The cathodyne phase splitter on the right with voltage amplifier on the left.

The circuit was built as the diagram below with the exception of provision for negative feedback to the input triode. The cathode has an 820 Ω resistor shunted by the 220 μF electrolytic in series with a 180 Ω resistor to ground.

The plan is to run the amplifier from a 12 Volt DC supply. A switched mode DC-DC converter limited to 700 mA feeds the heaters at 6.3 Volts. The HT will be supplied from another DC-DC switch mode unit running at 120 kHz. However, for the testing phase the 250 Volt HT was taken from a Heathkit IP-17 regulated HT power supply.

Response of the amplifier. Output voltage across 8 Ω plotted against frequency. The red line is for an ECC83 and the Blue line is for an ECC81.

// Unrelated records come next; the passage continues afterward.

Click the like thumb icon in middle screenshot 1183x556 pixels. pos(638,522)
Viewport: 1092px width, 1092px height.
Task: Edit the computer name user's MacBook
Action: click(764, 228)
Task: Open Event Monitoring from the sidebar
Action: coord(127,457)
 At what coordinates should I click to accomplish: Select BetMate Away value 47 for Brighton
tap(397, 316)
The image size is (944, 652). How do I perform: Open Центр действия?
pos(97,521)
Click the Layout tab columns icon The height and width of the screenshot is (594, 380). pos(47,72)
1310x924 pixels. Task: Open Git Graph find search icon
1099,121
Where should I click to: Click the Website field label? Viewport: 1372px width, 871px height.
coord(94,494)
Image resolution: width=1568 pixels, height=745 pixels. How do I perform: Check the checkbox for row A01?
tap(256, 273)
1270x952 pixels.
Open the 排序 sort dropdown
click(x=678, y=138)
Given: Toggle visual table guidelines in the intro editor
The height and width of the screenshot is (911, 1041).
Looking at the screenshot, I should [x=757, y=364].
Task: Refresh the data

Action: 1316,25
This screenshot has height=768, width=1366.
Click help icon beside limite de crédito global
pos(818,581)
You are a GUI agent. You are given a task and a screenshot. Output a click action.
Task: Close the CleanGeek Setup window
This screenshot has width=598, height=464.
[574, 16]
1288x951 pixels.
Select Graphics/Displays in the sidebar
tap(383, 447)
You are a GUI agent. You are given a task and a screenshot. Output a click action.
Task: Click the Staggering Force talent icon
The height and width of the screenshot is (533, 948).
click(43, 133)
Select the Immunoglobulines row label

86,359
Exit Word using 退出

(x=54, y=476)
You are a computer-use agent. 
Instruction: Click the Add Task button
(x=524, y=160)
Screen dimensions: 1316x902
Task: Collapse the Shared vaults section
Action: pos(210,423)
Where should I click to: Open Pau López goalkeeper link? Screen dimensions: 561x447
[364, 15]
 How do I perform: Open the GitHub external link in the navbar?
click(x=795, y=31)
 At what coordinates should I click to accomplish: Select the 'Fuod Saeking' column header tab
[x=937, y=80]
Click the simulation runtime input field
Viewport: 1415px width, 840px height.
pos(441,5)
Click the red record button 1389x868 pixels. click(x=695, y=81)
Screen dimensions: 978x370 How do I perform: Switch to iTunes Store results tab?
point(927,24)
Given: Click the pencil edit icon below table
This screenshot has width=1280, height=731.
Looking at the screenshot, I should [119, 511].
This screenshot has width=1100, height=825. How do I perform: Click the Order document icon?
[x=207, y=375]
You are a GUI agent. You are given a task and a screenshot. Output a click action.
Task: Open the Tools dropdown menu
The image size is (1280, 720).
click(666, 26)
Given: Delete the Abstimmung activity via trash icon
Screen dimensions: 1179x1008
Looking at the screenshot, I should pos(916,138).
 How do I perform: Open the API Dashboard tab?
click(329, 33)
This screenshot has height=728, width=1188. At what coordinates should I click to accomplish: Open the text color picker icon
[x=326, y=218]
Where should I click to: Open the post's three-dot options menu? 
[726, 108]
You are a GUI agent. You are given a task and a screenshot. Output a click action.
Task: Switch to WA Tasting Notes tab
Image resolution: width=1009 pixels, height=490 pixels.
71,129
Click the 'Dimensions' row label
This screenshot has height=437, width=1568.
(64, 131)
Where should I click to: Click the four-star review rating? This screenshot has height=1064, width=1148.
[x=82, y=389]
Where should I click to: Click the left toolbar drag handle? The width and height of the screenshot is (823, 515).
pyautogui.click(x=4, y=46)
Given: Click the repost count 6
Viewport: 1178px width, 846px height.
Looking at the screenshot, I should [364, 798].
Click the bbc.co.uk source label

A non-inductive eight Ohm load was made from two power resistors in series and a parallel resistor chosen to trim the resistance to eight Ohms. The test signal was from an AFG-2112 function generator and the signal monitored on a Tektronix TDS 2012 dual trace oscilloscope. The input sine wave signal at 1 kHz was increased until the output trace showed signs of clipping above 270 mV RMS. Switching to spectrum analyser mode the input was backed off to minimise the third harmonic.

The output stage is cathode biased and thus not designed for constant sine wave input. The function generator was set to frequency with the output off and signal was applied to the amplifier for only as long as was required for the scope to measure the output voltage.

The graph has two traces as both the ECC83 and ECC81 were tested in the circuit. Subjectively the ECC81 had the more pleasing sound and was left in place.

Power output plotted against frequency with 270 mV input.

Adding negative feedback was the final part of the project. The open loop gain is low and so only a small amount of feedback was considered possible. Approximately 3 dB of feedback was added via a 2.2 kΩ resistor. This reduced the output at 1 kHz from 2.23 V RMS to 1.54 V and increased the input required for maximum output to 0.45 V RMS. To counter the rising frequency characteristic of the amplifier a series of capacitors across the feedback resistor were tried. A value of 22 nF was chosen. At 10 kHz the reactance is 724 Ω reducing the feedback resistor to an effective value of 544 Ω giving greater feedback and flattening the response curve.

Power output of amplifier with feedback. 450 mV input and no distortion of the oscilloscope trace.
Before and after. The red trace is with feedback applied.

Subjectively the amplifier sounds fine to my ears. As my hearing decreases with increased frequency the slight treble boost is not noticeable and a response above 10 kHz is academic.

The rear of the amplifier. The 47 μF capacitor is across the HT.
Initially the 220 μF cathode bypass capacitor was too close to the valve and so it was moved to the edge of the board.
The board from above. The transformer used is the VTP15671-1100 from VVT Transformers. The vero pins used for the external connections are (left to right): signal in, ground, heater 0 Volts, HT+, heater 6.3 Volt and finally the speaker connections next to the transformer.

With the HT raised to 300 Volts the ECC82 runs at 20 mA cathode current and just exceeds the anode dissipation limit. The output power is then 1 Watt and the volume of the 1 kHz tone is almost painful.